Task to carry out
In the listing, from the line containing "Where should I" through the end, rename "heading" to "title" and write out those lines again with everything else unchanged. Leave the pictures out of your answer.

====== Records for processing ======

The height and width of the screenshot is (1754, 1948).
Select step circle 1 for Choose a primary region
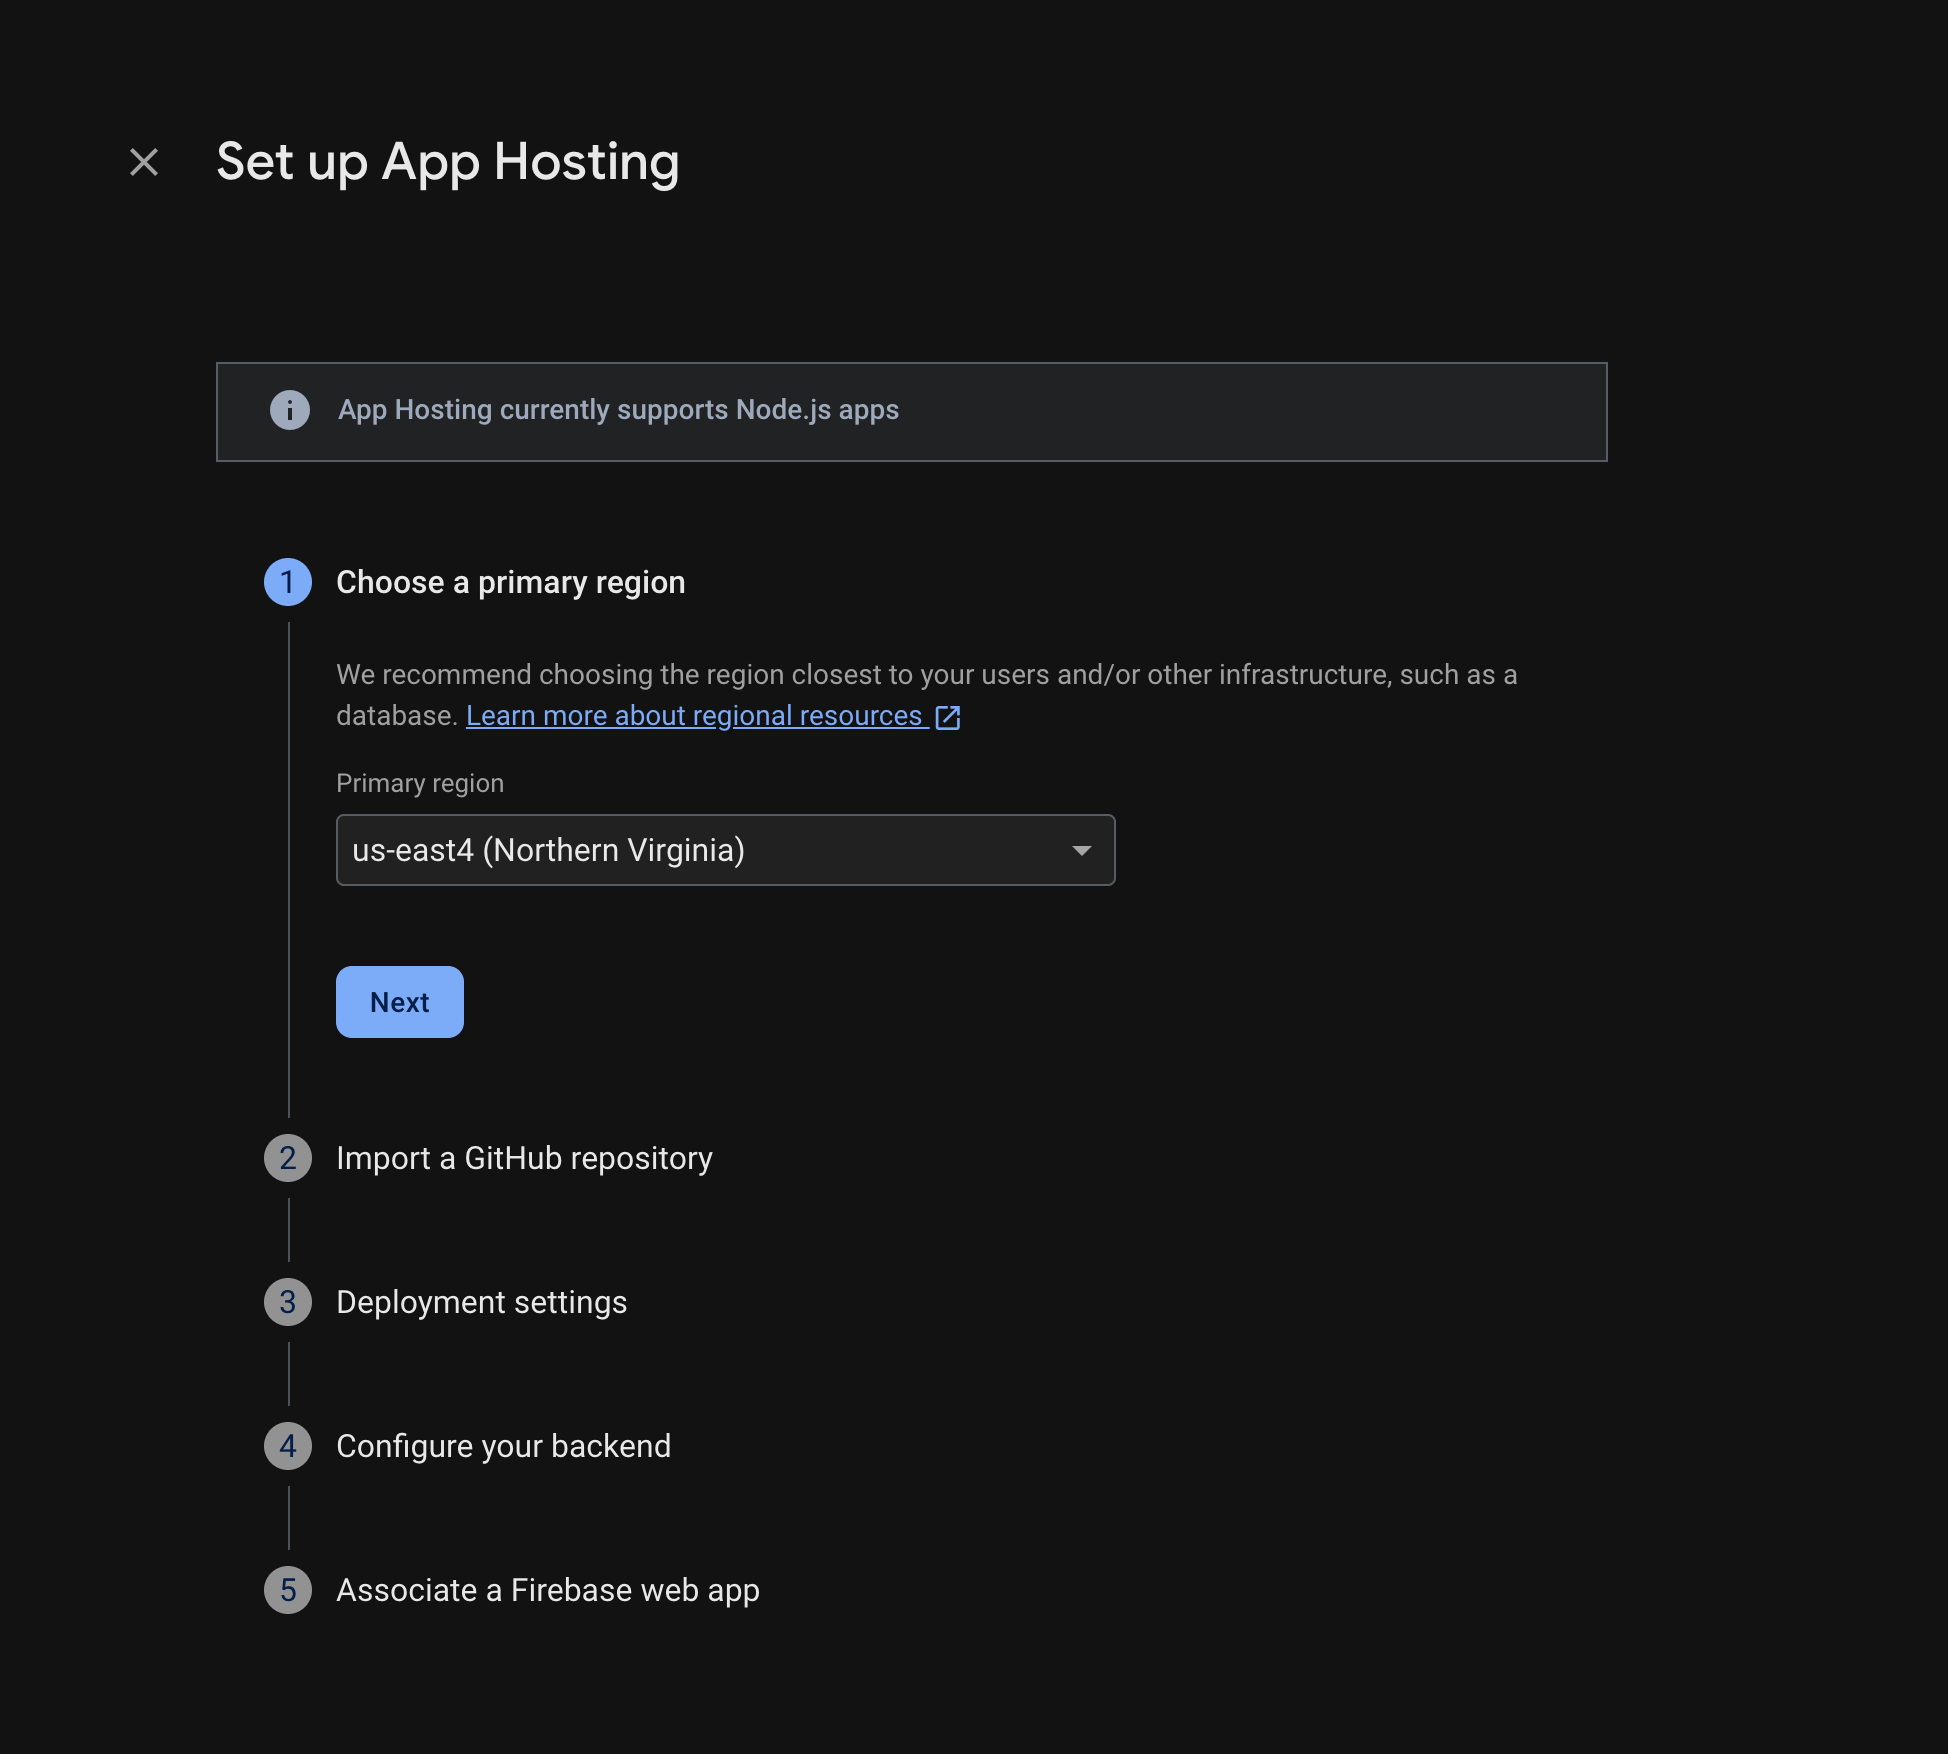289,582
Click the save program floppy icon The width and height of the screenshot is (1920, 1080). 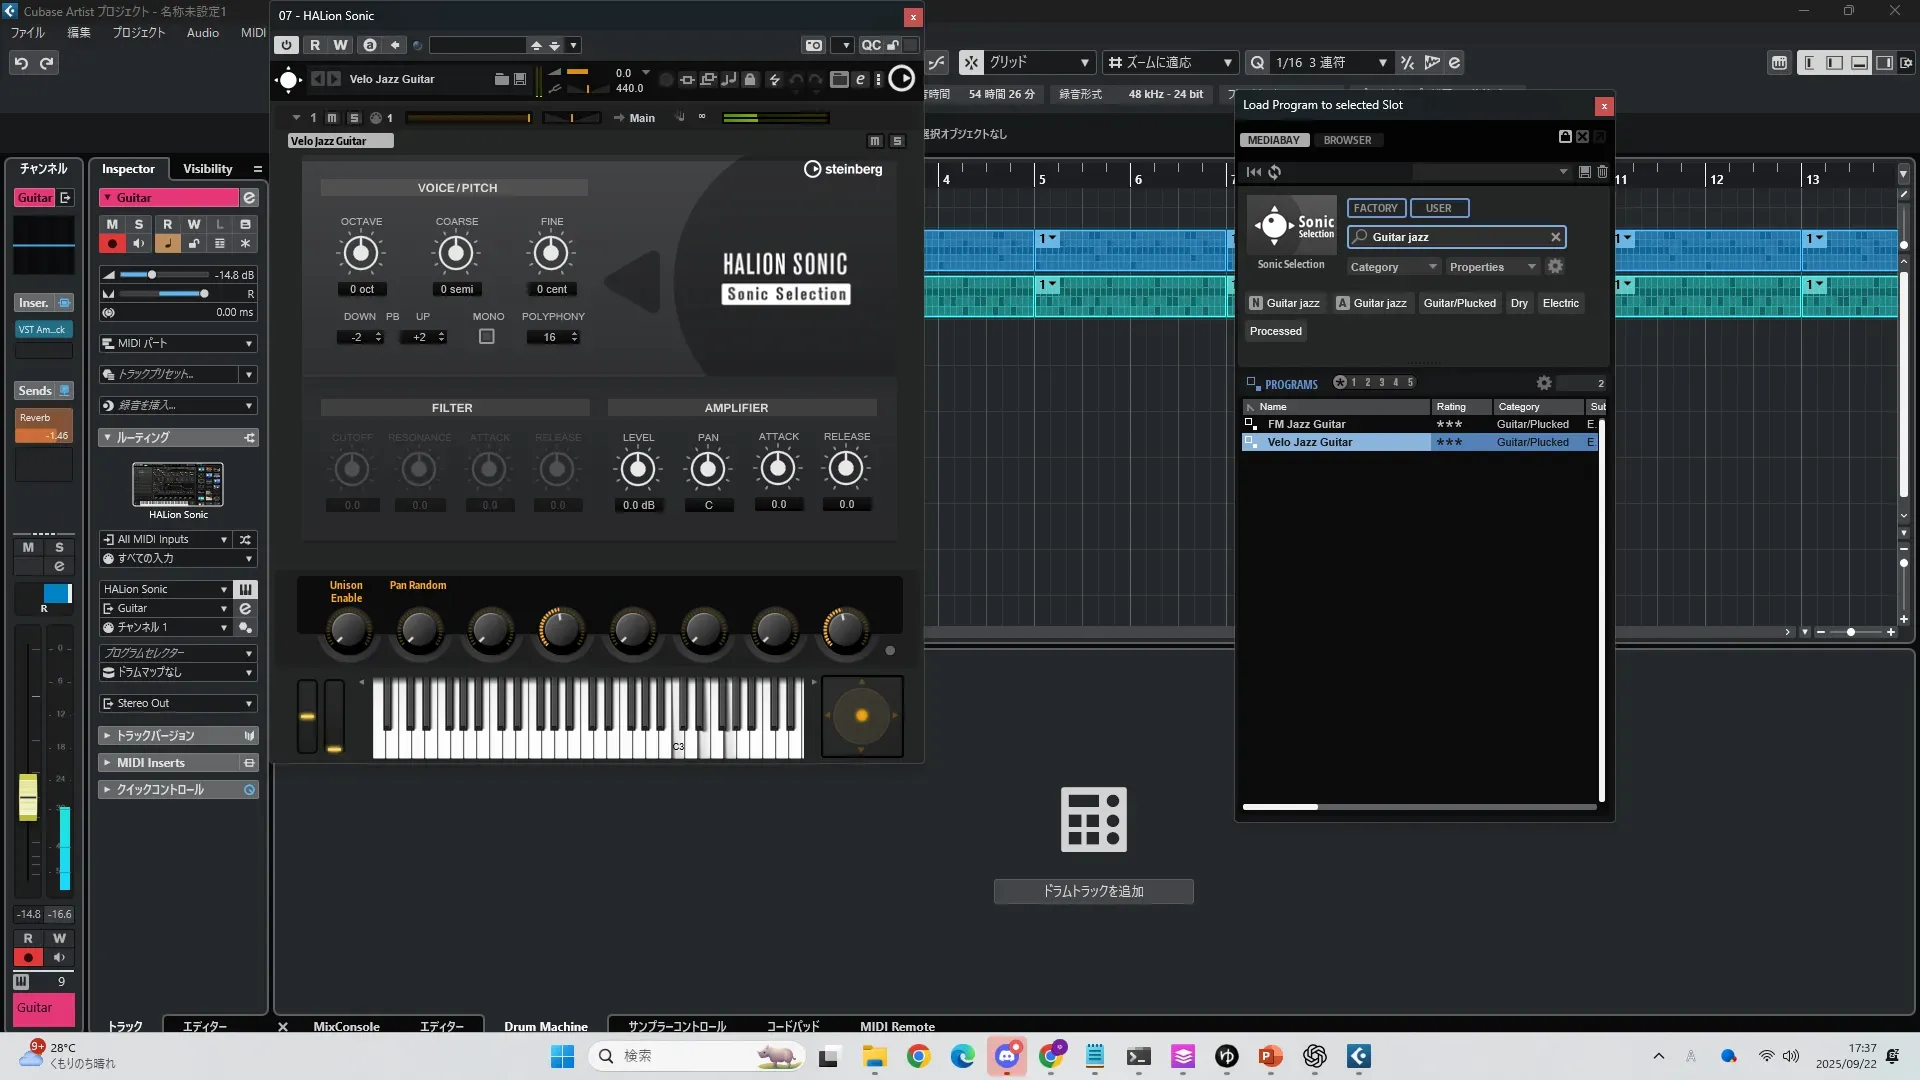[520, 79]
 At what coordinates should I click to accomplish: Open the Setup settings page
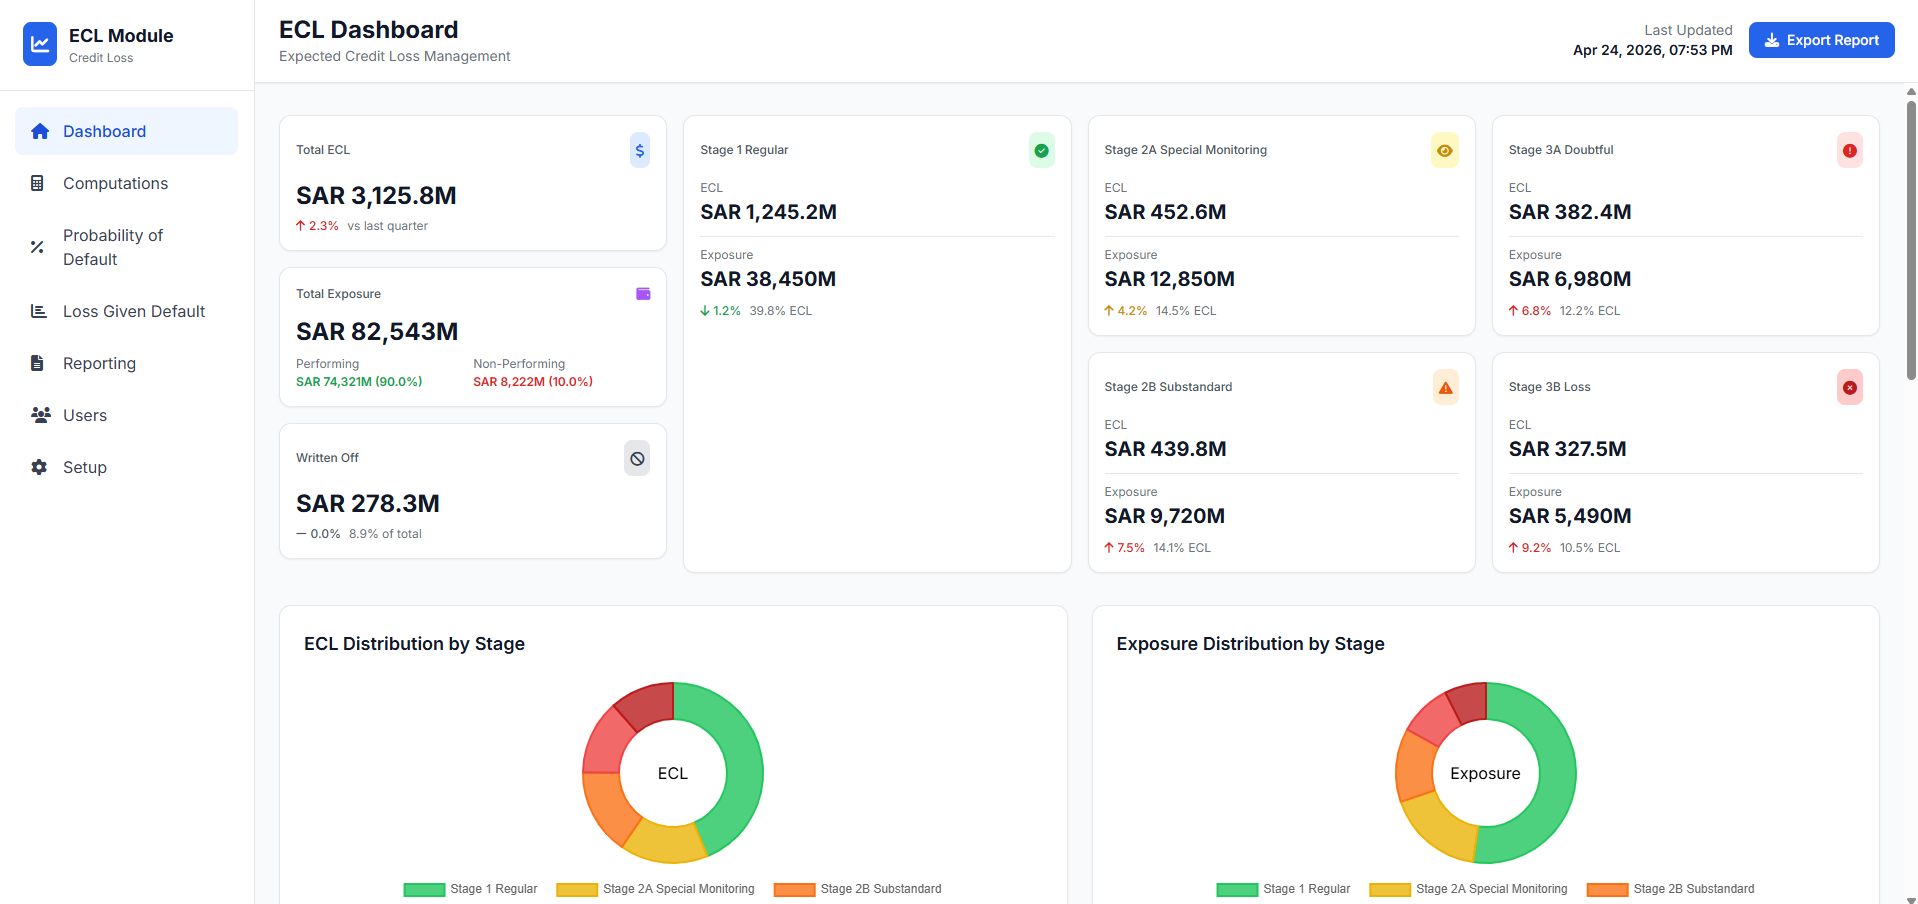(x=84, y=467)
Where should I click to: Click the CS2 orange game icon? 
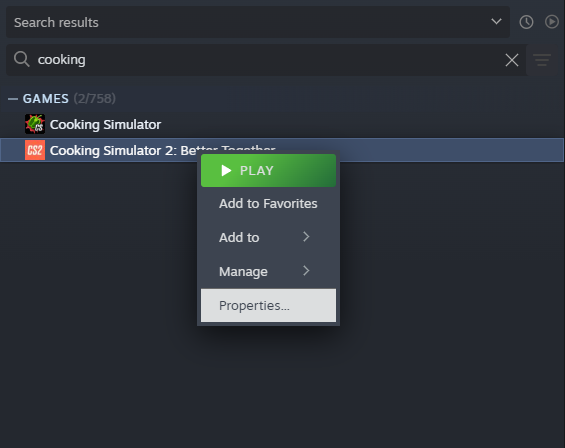[35, 150]
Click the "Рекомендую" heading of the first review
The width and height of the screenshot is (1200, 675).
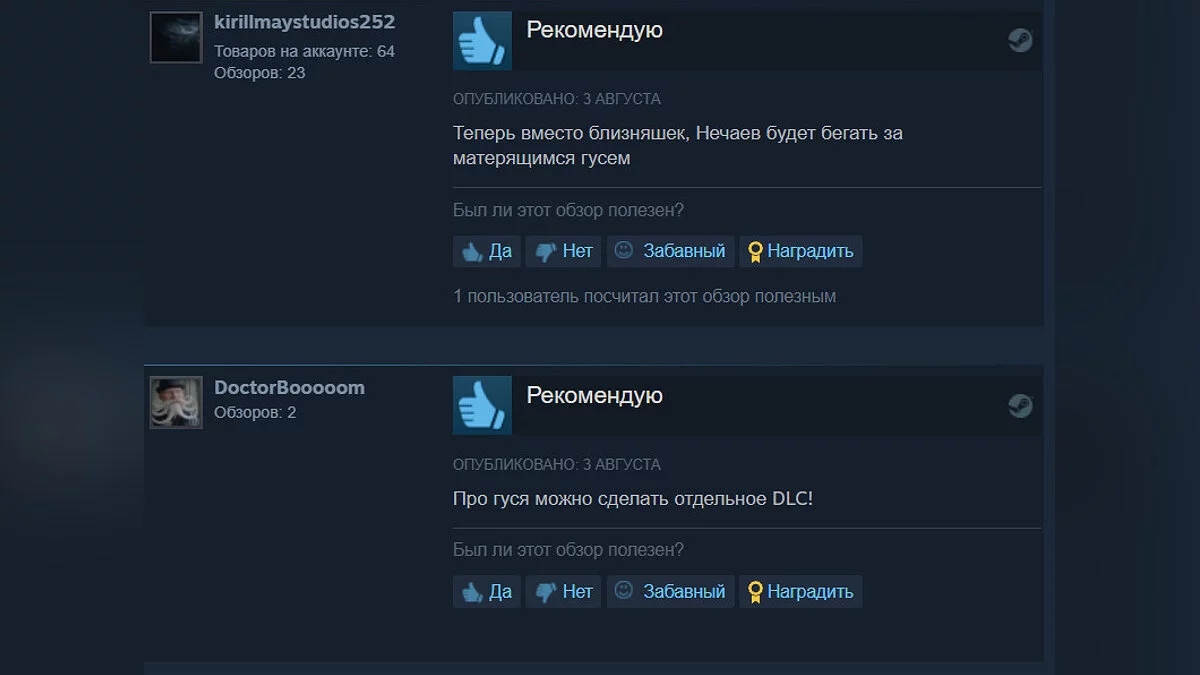click(x=595, y=30)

======

Answer to the task
Where should I click to: Click the CS2 orange game icon? 
[35, 150]
Click the "Рекомендую" title of the first review
The width and height of the screenshot is (1200, 675).
click(x=595, y=30)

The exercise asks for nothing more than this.